This claim is complete nonsense and has nothing to do with consumer prces for electricity
If there are futures traders making billions then there are also futures traders losing billions
That’s how futures markets work
They are not spot proces
The only sure money makers are the organizations that take a small fee for trades.
Ultimately, it’s probably consumers who are on the losing side of the trade (via their electricity suppliers) even though they may not be active participants in futures markets
Correct. Pure traders must in the end trade with generators and retailers to balance their physical positions – even if that is ultimately only via deemed trade in the Balancing Mechansim. If they make money in the process it comes at the expense of retailers or generators or both. If money is made at the expense of generators much of it will come back to retailers via higher CFD subsidies.
If we look at the market history, it has been retailers who have gone bust, caught between paying too high an effective price to traders and price caps that don’t allow them to fully recover their losses. These losses have since been bundled onto consumer bills.
We only rarely hear of traders in financial difficulties. It does happen when they take a big bet that goes sour. An example was Amaranth in the US natural gas market, and of course Enron which eventually bit off more that it could chew and could no longer hide the consequent losses.
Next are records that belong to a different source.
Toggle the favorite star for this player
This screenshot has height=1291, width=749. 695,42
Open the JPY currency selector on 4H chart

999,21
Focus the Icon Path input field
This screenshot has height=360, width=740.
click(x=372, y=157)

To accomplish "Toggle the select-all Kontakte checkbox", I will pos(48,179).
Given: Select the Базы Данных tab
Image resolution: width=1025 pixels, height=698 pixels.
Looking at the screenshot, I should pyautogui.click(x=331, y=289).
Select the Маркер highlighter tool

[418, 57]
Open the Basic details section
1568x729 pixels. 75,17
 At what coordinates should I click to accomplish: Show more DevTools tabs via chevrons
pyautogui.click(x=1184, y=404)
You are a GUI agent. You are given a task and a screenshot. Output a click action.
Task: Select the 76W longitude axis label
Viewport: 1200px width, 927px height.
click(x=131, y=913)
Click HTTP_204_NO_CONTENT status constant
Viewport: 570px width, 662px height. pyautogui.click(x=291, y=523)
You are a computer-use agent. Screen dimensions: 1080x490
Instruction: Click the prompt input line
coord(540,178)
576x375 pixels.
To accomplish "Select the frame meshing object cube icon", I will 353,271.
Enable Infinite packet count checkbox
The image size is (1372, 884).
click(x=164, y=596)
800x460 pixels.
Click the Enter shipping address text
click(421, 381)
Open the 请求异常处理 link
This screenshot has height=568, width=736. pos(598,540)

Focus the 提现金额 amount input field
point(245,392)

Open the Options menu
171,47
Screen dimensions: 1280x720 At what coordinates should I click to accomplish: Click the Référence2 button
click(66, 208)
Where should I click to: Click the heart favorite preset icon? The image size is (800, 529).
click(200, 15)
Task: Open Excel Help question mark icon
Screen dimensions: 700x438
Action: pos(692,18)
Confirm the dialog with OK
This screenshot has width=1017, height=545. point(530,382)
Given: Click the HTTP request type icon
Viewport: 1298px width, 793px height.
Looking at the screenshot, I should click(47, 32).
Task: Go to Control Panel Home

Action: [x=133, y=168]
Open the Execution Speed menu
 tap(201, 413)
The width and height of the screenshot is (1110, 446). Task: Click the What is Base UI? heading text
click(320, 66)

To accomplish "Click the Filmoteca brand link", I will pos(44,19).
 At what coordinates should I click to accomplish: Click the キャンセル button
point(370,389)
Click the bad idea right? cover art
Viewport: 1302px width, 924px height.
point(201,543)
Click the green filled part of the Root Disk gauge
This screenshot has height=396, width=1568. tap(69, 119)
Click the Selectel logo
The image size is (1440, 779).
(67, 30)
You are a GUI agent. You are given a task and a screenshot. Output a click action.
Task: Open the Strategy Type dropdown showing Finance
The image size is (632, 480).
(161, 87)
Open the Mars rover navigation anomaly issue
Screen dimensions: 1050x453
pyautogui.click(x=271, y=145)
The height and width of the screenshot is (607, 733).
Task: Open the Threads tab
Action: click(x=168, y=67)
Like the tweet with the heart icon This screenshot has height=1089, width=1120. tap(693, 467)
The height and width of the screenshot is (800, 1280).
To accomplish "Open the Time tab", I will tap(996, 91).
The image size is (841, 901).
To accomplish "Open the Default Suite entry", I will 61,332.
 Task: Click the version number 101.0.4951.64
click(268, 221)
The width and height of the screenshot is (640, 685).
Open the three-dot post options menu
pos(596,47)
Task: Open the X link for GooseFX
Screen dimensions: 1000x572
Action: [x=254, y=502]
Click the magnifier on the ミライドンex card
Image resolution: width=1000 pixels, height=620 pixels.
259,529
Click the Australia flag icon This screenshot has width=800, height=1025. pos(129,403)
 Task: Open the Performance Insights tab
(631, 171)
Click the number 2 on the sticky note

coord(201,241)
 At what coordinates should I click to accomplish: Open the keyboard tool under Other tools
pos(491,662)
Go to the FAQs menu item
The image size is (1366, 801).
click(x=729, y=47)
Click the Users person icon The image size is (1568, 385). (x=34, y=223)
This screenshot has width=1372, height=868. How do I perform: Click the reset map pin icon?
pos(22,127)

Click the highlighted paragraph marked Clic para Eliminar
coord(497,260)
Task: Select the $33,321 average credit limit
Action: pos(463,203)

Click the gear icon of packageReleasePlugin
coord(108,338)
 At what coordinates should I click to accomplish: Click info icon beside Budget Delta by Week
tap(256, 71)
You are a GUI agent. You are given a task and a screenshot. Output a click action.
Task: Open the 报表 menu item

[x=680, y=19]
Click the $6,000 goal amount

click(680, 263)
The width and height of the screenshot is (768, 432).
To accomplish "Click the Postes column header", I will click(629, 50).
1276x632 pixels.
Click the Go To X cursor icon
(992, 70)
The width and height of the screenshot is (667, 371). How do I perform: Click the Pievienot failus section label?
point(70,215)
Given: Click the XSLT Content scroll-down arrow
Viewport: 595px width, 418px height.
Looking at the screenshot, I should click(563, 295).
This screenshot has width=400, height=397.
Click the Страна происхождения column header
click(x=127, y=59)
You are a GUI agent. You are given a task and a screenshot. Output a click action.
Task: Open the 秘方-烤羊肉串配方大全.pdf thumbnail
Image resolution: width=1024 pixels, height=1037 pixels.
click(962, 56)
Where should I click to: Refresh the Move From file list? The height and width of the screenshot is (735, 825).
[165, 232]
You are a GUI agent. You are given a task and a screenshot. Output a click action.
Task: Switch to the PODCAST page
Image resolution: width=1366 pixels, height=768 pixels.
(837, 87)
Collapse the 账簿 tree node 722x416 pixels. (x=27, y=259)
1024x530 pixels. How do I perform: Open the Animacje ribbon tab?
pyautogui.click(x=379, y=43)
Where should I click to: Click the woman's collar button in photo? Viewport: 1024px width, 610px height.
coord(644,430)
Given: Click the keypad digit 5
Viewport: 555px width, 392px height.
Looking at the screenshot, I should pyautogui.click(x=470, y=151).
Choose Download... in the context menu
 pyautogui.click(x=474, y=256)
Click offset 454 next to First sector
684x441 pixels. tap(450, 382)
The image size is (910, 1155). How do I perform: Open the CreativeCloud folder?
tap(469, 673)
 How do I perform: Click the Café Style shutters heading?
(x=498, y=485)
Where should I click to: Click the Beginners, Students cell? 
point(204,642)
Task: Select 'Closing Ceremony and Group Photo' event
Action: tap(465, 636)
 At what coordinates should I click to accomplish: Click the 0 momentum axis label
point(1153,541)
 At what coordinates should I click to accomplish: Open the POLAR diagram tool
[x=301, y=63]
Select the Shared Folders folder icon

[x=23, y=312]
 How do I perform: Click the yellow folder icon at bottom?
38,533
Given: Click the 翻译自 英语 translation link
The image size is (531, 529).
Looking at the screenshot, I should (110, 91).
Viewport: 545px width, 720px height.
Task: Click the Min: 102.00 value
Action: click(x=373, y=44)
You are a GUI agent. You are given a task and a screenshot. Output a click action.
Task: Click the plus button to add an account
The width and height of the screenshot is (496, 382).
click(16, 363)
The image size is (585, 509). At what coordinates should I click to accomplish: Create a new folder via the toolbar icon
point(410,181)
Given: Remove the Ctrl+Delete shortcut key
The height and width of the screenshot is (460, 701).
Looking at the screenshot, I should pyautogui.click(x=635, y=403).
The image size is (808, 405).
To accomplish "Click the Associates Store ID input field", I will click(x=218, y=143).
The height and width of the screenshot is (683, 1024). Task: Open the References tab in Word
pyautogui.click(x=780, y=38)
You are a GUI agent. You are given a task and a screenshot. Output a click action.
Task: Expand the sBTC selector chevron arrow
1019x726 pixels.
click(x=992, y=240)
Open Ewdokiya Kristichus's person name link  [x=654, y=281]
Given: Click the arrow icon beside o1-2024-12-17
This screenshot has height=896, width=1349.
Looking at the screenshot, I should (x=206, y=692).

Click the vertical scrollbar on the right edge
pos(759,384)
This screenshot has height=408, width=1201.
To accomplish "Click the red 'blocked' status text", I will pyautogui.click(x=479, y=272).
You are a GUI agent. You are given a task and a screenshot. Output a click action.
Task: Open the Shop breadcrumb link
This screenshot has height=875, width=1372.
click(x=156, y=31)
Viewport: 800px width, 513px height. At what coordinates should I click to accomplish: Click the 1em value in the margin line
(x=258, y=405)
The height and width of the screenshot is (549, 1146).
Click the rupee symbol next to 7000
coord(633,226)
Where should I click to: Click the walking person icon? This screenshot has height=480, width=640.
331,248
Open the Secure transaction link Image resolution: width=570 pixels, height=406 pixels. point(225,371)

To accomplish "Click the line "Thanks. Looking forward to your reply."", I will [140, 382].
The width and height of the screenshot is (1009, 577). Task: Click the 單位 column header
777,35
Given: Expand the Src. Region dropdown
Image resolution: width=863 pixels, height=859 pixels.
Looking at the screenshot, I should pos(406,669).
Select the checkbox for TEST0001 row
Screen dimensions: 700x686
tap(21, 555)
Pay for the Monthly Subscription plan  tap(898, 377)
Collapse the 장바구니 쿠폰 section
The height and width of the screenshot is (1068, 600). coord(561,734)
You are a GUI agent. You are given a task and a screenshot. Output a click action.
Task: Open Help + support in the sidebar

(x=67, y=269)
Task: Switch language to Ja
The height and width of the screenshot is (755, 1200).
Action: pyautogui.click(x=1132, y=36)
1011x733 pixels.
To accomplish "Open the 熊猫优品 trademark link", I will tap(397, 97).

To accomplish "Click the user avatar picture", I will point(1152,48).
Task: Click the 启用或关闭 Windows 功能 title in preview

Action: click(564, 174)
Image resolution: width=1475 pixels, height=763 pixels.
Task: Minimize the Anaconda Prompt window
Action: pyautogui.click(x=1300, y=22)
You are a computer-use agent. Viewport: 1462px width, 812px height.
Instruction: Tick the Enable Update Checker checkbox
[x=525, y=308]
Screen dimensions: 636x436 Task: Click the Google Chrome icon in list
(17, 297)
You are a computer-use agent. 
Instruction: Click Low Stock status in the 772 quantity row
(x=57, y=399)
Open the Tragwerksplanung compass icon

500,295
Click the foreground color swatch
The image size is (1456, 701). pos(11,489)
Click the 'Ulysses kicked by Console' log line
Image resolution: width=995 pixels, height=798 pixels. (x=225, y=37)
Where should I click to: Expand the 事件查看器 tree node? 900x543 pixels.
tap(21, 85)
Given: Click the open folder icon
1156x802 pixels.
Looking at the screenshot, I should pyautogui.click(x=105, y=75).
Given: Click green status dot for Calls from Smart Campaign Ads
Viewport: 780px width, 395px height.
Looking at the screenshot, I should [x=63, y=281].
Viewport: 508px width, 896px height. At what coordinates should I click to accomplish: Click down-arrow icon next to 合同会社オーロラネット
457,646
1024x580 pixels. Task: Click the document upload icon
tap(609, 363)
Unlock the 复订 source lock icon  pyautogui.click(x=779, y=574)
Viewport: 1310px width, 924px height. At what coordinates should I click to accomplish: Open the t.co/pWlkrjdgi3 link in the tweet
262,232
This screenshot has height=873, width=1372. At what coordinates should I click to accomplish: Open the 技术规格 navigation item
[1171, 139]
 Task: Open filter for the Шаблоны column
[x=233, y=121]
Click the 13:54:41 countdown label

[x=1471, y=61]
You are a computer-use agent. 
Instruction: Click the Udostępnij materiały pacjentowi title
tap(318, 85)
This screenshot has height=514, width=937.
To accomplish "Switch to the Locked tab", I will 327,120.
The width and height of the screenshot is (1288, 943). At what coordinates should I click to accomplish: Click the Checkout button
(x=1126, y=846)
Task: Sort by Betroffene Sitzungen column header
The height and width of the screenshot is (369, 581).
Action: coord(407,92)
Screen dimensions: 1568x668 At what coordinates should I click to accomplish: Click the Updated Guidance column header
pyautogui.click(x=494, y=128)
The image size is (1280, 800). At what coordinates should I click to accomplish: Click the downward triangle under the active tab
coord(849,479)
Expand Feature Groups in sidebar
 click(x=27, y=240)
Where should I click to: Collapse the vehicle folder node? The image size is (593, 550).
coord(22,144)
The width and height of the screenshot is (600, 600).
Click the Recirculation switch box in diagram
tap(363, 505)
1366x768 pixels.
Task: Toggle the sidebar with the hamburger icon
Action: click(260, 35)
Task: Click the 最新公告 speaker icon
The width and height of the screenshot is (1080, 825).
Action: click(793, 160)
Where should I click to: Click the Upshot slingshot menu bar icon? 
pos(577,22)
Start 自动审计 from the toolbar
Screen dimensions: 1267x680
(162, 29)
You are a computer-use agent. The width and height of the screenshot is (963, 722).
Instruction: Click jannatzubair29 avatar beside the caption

Retailers and generators tend to lose out because they do not tend to hire the very best traders and because their trading objectives are effectively set by regulators such as OFGEM: hedge to a target pricing scheme, and don’t fret about whether you could have bought any cheaper or sold at better prices. When the hedges aren’t available to purchase or are too risky to sell such schemes fall apart, and the lack of trading expertise is cruelly exposed.
fight against the climate crisis
Aka shadow boxing.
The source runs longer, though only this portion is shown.